Perché la sua specialità, e la sua specializzazione, era quella del pesce-pilota: l’ultimo uomo, l’ultimo vagone, l’ultimo fuoco prima di lanciare al traguardo il capitano-velocista. Vinceva, Coledan, ma per procura. Chi sapeva, riconosceva. E chi non sapeva, non capiva, non poteva capire e neanche immaginare che cosa significhi il coraggio di lanciare uno sprint quando si varca lo striscione dell’ultimo chilometro, e la forza di tenere i sessanta in quel preciso tempo e spazio, e la generosità di rialzarsi già appagati, vincitori comunque, quando mancano solo 200 metri alla linea del traguardo, quella linea bianca che scrive le statistiche ma non la storia, e che non racconta mai la verità fino in fondo.

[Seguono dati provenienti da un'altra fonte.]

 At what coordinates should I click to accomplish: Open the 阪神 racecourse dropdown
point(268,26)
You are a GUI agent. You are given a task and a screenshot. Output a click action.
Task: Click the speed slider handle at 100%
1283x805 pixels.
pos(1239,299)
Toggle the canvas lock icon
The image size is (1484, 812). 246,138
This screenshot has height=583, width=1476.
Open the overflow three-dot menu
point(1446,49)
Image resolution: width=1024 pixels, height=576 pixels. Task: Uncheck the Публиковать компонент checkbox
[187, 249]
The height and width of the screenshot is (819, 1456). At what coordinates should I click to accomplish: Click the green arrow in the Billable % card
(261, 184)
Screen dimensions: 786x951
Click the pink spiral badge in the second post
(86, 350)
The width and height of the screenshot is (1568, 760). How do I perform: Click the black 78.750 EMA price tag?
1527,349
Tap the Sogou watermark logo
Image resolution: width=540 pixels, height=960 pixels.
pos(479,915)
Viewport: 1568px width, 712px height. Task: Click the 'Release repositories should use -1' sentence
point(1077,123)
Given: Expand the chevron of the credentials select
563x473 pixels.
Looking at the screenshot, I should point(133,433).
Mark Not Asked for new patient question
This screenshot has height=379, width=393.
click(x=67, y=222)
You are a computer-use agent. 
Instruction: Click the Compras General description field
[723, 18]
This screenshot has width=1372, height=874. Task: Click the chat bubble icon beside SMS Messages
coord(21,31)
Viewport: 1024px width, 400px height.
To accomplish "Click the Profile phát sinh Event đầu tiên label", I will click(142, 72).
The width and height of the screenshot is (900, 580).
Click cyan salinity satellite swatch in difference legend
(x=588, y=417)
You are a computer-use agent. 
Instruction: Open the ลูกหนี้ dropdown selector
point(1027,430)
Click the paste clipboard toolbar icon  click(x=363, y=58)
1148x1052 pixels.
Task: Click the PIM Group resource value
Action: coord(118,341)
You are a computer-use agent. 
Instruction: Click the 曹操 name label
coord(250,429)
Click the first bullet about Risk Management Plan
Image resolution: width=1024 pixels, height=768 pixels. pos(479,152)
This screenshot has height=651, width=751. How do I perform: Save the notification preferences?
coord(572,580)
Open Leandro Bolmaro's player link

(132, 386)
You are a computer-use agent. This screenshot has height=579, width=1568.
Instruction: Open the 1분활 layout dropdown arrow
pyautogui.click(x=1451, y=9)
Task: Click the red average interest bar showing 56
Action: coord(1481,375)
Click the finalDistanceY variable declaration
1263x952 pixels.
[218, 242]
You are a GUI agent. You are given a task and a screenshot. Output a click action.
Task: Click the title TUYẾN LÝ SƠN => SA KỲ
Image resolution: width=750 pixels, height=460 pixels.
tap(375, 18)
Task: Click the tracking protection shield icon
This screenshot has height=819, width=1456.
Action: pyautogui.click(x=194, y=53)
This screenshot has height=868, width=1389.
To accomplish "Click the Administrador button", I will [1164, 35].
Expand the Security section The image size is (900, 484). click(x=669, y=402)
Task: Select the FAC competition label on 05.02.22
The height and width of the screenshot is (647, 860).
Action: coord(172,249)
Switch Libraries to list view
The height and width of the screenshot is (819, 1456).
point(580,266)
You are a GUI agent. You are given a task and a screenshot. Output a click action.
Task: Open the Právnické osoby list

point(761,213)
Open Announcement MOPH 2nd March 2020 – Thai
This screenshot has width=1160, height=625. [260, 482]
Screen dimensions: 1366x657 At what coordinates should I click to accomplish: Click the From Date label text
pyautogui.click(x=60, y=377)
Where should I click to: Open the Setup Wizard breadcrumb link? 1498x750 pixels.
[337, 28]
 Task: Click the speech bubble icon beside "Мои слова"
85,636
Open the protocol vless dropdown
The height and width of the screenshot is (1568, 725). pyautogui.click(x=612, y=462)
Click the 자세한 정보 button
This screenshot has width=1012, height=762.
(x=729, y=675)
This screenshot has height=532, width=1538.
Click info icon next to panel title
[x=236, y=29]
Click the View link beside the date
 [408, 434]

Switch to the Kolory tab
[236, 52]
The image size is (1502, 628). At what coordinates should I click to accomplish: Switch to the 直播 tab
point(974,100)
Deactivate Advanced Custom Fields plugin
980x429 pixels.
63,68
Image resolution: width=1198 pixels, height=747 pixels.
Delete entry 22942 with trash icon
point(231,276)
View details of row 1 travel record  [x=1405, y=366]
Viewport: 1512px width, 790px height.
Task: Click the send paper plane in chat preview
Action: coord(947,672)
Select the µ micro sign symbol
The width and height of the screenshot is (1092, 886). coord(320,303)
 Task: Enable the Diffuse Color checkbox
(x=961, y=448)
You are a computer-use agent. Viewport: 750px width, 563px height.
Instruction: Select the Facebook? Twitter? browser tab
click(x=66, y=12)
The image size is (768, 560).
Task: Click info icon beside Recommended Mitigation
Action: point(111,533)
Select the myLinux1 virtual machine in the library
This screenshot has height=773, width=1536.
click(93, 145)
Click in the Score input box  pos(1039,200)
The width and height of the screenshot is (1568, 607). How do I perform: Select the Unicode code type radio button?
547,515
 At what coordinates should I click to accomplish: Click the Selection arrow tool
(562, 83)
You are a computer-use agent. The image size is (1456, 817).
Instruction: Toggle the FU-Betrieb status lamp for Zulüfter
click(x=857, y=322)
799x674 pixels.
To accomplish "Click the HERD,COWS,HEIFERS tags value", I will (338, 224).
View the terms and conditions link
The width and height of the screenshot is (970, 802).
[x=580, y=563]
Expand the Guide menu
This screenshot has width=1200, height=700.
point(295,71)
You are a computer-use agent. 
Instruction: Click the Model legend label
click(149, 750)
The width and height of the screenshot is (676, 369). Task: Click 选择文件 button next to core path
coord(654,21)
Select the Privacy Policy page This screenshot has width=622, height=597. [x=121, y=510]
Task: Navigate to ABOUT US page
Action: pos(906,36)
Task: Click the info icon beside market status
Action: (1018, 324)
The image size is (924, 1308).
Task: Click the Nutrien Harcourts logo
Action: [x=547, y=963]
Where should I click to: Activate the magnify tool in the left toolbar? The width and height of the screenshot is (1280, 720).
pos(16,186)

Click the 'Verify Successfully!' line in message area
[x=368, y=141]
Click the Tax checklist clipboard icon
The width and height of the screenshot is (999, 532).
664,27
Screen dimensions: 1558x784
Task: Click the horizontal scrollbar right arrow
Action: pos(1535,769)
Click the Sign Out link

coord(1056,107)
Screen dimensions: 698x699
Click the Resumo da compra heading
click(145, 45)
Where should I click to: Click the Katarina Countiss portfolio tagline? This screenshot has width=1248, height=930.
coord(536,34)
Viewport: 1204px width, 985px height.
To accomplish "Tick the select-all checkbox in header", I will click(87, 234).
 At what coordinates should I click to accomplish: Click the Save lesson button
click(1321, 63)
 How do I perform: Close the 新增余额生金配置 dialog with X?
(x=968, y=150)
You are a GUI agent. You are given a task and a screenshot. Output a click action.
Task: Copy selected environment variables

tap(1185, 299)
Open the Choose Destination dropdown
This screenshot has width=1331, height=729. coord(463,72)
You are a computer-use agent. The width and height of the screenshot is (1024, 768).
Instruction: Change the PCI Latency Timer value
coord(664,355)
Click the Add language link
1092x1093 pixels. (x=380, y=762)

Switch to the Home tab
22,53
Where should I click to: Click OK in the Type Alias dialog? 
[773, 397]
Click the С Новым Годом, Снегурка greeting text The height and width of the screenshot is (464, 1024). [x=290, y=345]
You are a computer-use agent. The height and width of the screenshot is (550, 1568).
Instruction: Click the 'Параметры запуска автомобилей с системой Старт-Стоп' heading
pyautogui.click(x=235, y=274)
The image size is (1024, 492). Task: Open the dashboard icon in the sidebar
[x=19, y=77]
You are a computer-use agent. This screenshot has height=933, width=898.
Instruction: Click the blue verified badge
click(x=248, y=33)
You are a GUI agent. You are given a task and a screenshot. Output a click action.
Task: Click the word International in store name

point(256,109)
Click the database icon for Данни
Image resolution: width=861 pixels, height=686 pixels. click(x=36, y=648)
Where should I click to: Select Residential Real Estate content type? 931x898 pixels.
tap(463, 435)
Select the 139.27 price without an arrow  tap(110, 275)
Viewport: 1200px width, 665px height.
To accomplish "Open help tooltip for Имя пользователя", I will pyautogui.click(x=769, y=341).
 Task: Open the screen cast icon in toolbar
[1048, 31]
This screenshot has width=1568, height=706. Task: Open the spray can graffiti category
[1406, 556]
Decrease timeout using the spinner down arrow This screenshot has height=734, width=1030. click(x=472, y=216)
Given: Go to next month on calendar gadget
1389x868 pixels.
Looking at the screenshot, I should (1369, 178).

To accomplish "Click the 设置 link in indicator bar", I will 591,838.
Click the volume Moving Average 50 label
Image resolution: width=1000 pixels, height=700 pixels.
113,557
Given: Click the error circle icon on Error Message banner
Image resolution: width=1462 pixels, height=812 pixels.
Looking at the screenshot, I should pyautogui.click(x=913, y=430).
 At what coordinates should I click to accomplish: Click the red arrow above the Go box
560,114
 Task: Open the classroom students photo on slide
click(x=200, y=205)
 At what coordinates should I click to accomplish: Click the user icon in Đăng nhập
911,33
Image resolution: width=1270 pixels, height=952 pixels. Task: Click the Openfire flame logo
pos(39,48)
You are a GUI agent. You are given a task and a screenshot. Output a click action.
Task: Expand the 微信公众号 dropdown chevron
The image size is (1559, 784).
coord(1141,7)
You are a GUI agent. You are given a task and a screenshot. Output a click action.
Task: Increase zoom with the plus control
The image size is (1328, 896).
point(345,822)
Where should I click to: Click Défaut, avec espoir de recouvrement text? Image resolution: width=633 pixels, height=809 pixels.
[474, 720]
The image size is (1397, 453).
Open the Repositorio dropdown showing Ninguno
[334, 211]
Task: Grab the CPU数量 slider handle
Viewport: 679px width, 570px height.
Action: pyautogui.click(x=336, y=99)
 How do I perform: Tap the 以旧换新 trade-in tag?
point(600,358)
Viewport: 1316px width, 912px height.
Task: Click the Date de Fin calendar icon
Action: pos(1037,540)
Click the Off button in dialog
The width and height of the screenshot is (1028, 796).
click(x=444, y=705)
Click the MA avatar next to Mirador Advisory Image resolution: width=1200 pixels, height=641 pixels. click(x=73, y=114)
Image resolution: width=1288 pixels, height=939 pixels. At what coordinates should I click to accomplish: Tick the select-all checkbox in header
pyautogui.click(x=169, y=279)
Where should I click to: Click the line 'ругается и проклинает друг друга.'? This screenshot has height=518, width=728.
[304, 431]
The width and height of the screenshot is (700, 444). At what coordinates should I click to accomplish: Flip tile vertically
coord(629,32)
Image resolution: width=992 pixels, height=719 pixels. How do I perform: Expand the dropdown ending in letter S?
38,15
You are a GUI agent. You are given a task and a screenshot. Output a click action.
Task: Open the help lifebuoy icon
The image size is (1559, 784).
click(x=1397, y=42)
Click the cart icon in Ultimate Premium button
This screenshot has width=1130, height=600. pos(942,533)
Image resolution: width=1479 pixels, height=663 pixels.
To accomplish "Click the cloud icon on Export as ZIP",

Coledan è diventato uno dei miei corridori preferiti al Tour of Antalya 2018, in Turchia.
Era il 23 febbraio: freddo, pioggia, nebbia o nuvole basse, se non ha nevicato è perché poco ci è mancato, e come se non bastasse era la tappa regina, prima un paio di salite per intristirsi e un paio di discese per congelarsi, poi una salitona, dolorosa e impietosa, per maledire e forse maledirsi. Coledan – la salita non è mai stata il suo forte – si è messo a disposizione del suo capitano-velocista, “Kuba” Mareczko, e lo ha scortato, accompagnato, tirato, spinto, incoraggiato, rincuorato, assistito. Finché, a una cinquantina di chilometri dal traguardo, si è messo in testa al gruppo dei ritardatari e, in una sorta di gigantesco inseguimento a squadre, ma tirando sempre e soltanto lui, ha battuto non solo i denti ma anche il tempo, ha scandito il passo, ha dettato l’andatura, ha dato il ritmo, ha fatto la velocità, infine ha pure sprintato, salvando metà gruppo dal fuori tempo massimo, Mareczko compreso.
Un turbodiesel muscolare, Coledan: i quadricipiti come cilindri, i garretti come bielle, la schiena come alettoni dietro cui compagni e colleghi sfruttavano la scia come se fosse stata quella di una moto, se non di un camion, o di un’arca di Noè del terzo millennio. Non è vero che finisce tutto qui, Coledan. E se anche fosse, amen: nella vita un pesce-pilota saprà sempre come nuotare, anche, soprattutto, con l’acqua alla gola.